## 任务要求
把下面所有行输出为编号列表，空行不计入。

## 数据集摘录
▶

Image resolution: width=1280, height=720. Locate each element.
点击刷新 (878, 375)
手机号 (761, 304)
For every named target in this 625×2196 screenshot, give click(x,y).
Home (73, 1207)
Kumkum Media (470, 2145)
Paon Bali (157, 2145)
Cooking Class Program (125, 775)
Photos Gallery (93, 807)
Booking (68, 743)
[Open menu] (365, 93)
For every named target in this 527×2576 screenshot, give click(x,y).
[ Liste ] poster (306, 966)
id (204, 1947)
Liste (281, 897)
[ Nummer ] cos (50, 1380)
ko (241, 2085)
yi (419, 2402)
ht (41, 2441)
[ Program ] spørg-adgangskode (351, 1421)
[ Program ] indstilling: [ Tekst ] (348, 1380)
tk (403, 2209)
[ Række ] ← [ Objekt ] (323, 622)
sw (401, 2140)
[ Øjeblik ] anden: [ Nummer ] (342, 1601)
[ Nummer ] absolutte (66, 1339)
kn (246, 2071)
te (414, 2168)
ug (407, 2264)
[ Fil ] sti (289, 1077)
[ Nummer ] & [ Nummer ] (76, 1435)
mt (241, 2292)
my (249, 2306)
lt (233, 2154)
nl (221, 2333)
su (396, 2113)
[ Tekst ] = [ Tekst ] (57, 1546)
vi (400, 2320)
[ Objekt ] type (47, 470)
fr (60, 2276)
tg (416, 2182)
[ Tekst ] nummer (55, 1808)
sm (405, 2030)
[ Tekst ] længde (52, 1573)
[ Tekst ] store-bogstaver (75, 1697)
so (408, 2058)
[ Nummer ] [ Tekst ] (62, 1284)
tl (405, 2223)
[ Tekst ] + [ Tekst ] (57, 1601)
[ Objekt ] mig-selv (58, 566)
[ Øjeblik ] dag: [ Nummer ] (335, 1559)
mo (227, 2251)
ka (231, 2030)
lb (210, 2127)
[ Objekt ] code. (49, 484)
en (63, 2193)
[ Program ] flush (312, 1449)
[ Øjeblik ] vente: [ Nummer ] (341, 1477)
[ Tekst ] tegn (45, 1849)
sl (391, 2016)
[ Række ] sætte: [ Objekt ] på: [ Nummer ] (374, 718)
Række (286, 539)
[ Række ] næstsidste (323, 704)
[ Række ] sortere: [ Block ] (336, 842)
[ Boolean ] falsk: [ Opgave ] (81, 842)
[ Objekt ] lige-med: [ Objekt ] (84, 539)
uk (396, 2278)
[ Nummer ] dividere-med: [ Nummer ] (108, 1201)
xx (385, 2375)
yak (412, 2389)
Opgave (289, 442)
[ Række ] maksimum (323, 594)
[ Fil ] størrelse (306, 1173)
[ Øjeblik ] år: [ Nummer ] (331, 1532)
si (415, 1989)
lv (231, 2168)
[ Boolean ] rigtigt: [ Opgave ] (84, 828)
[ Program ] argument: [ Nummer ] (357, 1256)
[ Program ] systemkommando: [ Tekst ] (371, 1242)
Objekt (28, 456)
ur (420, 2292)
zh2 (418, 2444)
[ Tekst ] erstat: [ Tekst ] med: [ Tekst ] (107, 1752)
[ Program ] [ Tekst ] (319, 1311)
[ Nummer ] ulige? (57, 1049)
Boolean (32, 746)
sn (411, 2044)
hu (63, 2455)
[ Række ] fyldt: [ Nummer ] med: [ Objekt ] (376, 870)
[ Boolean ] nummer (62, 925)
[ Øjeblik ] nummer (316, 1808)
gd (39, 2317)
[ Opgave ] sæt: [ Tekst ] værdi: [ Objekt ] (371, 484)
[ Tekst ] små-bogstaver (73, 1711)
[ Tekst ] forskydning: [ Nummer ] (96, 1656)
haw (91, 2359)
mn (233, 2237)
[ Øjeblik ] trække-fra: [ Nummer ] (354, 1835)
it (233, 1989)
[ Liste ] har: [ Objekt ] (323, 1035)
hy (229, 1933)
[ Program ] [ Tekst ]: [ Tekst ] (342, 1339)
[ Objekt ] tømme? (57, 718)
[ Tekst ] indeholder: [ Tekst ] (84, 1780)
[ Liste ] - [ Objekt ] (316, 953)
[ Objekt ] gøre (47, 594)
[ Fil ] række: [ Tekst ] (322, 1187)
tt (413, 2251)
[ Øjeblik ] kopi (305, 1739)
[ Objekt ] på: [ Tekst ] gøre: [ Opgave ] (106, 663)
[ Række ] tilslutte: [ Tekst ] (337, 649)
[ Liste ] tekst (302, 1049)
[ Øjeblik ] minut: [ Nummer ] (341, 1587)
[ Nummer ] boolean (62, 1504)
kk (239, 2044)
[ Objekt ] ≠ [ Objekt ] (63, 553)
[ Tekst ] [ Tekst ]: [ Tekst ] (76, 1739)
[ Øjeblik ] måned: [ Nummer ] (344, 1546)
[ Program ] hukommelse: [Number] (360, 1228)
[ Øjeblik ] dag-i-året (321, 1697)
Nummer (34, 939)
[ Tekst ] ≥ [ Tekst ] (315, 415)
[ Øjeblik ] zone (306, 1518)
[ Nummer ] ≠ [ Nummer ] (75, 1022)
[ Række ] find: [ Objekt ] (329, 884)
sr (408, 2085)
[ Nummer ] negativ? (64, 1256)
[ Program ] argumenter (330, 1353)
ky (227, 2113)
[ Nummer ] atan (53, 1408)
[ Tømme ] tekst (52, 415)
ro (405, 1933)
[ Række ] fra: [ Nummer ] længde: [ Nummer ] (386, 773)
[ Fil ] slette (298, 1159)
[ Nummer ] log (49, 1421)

◀

## 书面回答
1. Image resolution: width=1280, height=720. Locate each element.
2. 点击刷新 (878, 375)
3. 手机号 (761, 304)
4. For every named target in this 625×2196 screenshot, give click(x,y).
5. Home (73, 1207)
6. Kumkum Media (470, 2145)
7. Paon Bali (157, 2145)
8. Cooking Class Program (125, 775)
9. Photos Gallery (93, 807)
10. Booking (68, 743)
11. [Open menu] (365, 93)
12. For every named target in this 527×2576 screenshot, give click(x,y).
13. [ Liste ] poster (306, 966)
14. id (204, 1947)
15. Liste (281, 897)
16. [ Nummer ] cos (50, 1380)
17. ko (241, 2085)
18. yi (419, 2402)
19. ht (41, 2441)
20. [ Program ] spørg-adgangskode (351, 1421)
21. [ Program ] indstilling: [ Tekst ] (348, 1380)
22. tk (403, 2209)
23. [ Række ] ← [ Objekt ] (323, 622)
24. sw (401, 2140)
25. [ Øjeblik ] anden: [ Nummer ] (342, 1601)
26. [ Nummer ] absolutte (66, 1339)
27. kn (246, 2071)
28. te (414, 2168)
29. ug (407, 2264)
30. [ Fil ] sti (289, 1077)
31. [ Nummer ] & [ Nummer ] (76, 1435)
32. mt (241, 2292)
33. my (249, 2306)
34. lt (233, 2154)
35. nl (221, 2333)
36. su (396, 2113)
37. [ Tekst ] = [ Tekst ] (57, 1546)
38. vi (400, 2320)
39. [ Objekt ] type (47, 470)
40. fr (60, 2276)
41. tg (416, 2182)
42. [ Tekst ] nummer (55, 1808)
43. sm (405, 2030)
44. [ Tekst ] længde (52, 1573)
45. [ Tekst ] store-bogstaver (75, 1697)
46. so (408, 2058)
47. [ Nummer ] [ Tekst ] (62, 1284)
48. tl (405, 2223)
49. [ Tekst ] + [ Tekst ] (57, 1601)
50. [ Objekt ] mig-selv (58, 566)
51. [ Øjeblik ] dag: [ Nummer ] (335, 1559)
52. mo (227, 2251)
53. ka (231, 2030)
54. lb (210, 2127)
55. [ Objekt ] code. (49, 484)
56. en (63, 2193)
57. [ Program ] flush (312, 1449)
58. [ Øjeblik ] vente: [ Nummer ] (341, 1477)
59. [ Tekst ] tegn (45, 1849)
60. sl (391, 2016)
61. [ Række ] sætte: [ Objekt ] på: [ Nummer ] (374, 718)
62. Række (286, 539)
63. [ Række ] næstsidste (323, 704)
64. [ Række ] sortere: [ Block ] (336, 842)
65. [ Boolean ] falsk: [ Opgave ] (81, 842)
66. [ Objekt ] lige-med: [ Objekt ] (84, 539)
67. uk (396, 2278)
68. [ Nummer ] dividere-med: [ Nummer ] (108, 1201)
69. xx (385, 2375)
70. yak (412, 2389)
71. Opgave (289, 442)
72. [ Række ] maksimum (323, 594)
73. [ Fil ] størrelse (306, 1173)
74. [ Øjeblik ] år: [ Nummer ] (331, 1532)
75. si (415, 1989)
76. lv (231, 2168)
77. [ Boolean ] rigtigt: [ Opgave ] (84, 828)
78. [ Program ] argument: [ Nummer ] (357, 1256)
79. [ Program ] systemkommando: [ Tekst ] (371, 1242)
80. Objekt (28, 456)
81. ur (420, 2292)
82. zh2 (418, 2444)
83. [ Tekst ] erstat: [ Tekst ] med: [ Tekst ] (107, 1752)
84. [ Program ] [ Tekst ] (319, 1311)
85. [ Nummer ] ulige? (57, 1049)
86. Boolean (32, 746)
87. sn (411, 2044)
88. hu (63, 2455)
89. [ Række ] fyldt: [ Nummer ] med: [ Objekt ] (376, 870)
90. [ Boolean ] nummer (62, 925)
91. [ Øjeblik ] nummer (316, 1808)
92. gd (39, 2317)
93. [ Opgave ] sæt: [ Tekst ] værdi: [ Objekt ] (371, 484)
94. [ Tekst ] små-bogstaver (73, 1711)
95. [ Tekst ] forskydning: [ Nummer ] (96, 1656)
96. haw (91, 2359)
97. mn (233, 2237)
98. [ Øjeblik ] trække-fra: [ Nummer ] (354, 1835)
99. it (233, 1989)
100. [ Liste ] har: [ Objekt ] (323, 1035)
101. hy (229, 1933)
102. [ Program ] [ Tekst ]: [ Tekst ] (342, 1339)
103. [ Objekt ] tømme? (57, 718)
104. [ Tekst ] indeholder: [ Tekst ] (84, 1780)
105. [ Liste ] - [ Objekt ] (316, 953)
106. [ Objekt ] gøre (47, 594)
107. [ Fil ] række: [ Tekst ] (322, 1187)
108. tt (413, 2251)
109. [ Øjeblik ] kopi (305, 1739)
110. [ Objekt ] på: [ Tekst ] gøre: [ Opgave ] (106, 663)
111. [ Række ] tilslutte: [ Tekst ] (337, 649)
112. [ Liste ] tekst (302, 1049)
113. [ Øjeblik ] minut: [ Nummer ] (341, 1587)
114. [ Nummer ] boolean (62, 1504)
115. kk (239, 2044)
116. [ Objekt ] ≠ [ Objekt ] (63, 553)
117. [ Tekst ] [ Tekst ]: [ Tekst ] (76, 1739)
118. [ Øjeblik ] måned: [ Nummer ] (344, 1546)
119. [ Program ] hukommelse: [Number] (360, 1228)
120. [ Øjeblik ] dag-i-året (321, 1697)
121. Nummer (34, 939)
122. [ Tekst ] ≥ [ Tekst ] (315, 415)
123. [ Øjeblik ] zone (306, 1518)
124. [ Nummer ] ≠ [ Nummer ] (75, 1022)
125. [ Række ] find: [ Objekt ] (329, 884)
126. sr (408, 2085)
127. [ Nummer ] negativ? (64, 1256)
128. [ Program ] argumenter (330, 1353)
129. ky (227, 2113)
130. [ Nummer ] atan (53, 1408)
131. [ Tømme ] tekst (52, 415)
132. ro (405, 1933)
133. [ Række ] fra: [ Nummer ] længde: [ Nummer ] (386, 773)
134. [ Fil ] slette (298, 1159)
135. [ Nummer ] log (49, 1421)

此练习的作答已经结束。